松吟庵正福寺
(菊池武士墓)

場所:八代市二見下大野町
 元西福寺だから「せいふくじ」かもしれない。松吟庵とも言うらしく、ここが武士終焉の地とされる。 
 墓碑は非常にわかりにくい場所にあるので、手前の家に住んでいるお寺の人に一声かけていこう。表面には「菊池十四代肥後守武士」、裏面には「祖禅寂照和尚応永八年三月廿五日九十一歳」と刻まれているらしいが、よく見えない。

 墓碑の背後には、「墨染めの桜」から持ってきたという桜の木がある。まだまだ若い。
 さらに後方には「王の墓」なる墓域がある。解説によると、菊池当主の墓とはだいたいセットになっているそうだ。言われてみれば、それらしき五輪塔があるお墓が多かったな。
 「王の墓」の側には二見城主の墓も移されていた。写真は省略。

 武士と言えば武光に家督を譲った(奪われた)後は諸国を旅した御仁だが、お寺の方の解説によるとスパイやってたそうだ。ホンマかいな。
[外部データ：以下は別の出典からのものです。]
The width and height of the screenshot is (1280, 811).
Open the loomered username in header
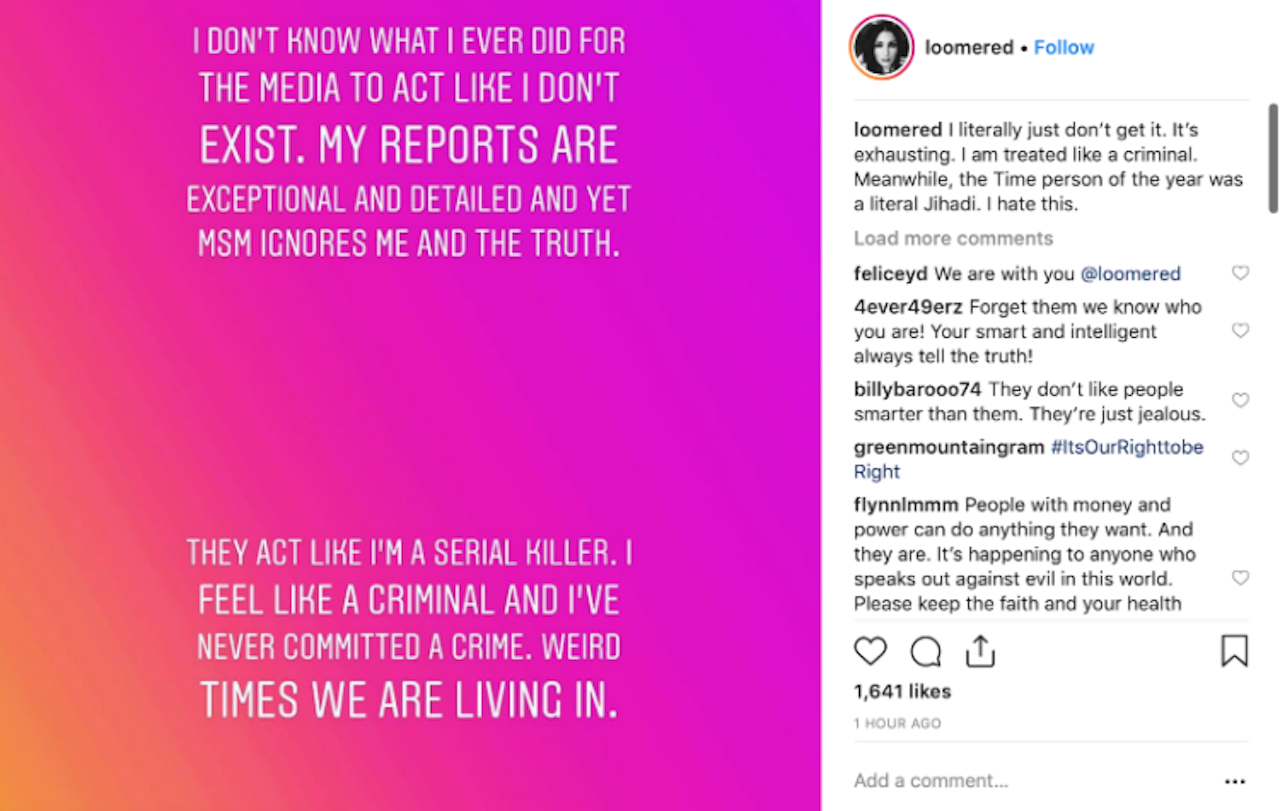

 また、菊池氏の家紋は本来「違い鷹の羽」だったのに、庶子の武光が自らの正統性をアピールするために、並び鷹の羽にむりやりとっかえたと解説なさっていたが、ならば『蒙古襲来絵詞』で描かれている武房の並び鷹の羽紋はどう説明するのだろうか。隆直の時から並び鷹の羽だったとする文献も多いぞ。

 第一、家督を奪った武光に、しかも武光が武士の存在を否定しようと躍起になった(お寺の人談)のであれば、そんな武光のためにスパイ活動するだろうか。

 また、武光が庶子であるのはたしかだが、かーちゃんの赤星有隆女は第13代武重と一緒だぞ(これは武士ご子孫作成の資料にもある)。そこまでコンプレックス抱える必要があるのかな。
 親切に解説していただいたのには感謝だが、色々と疑問が残った。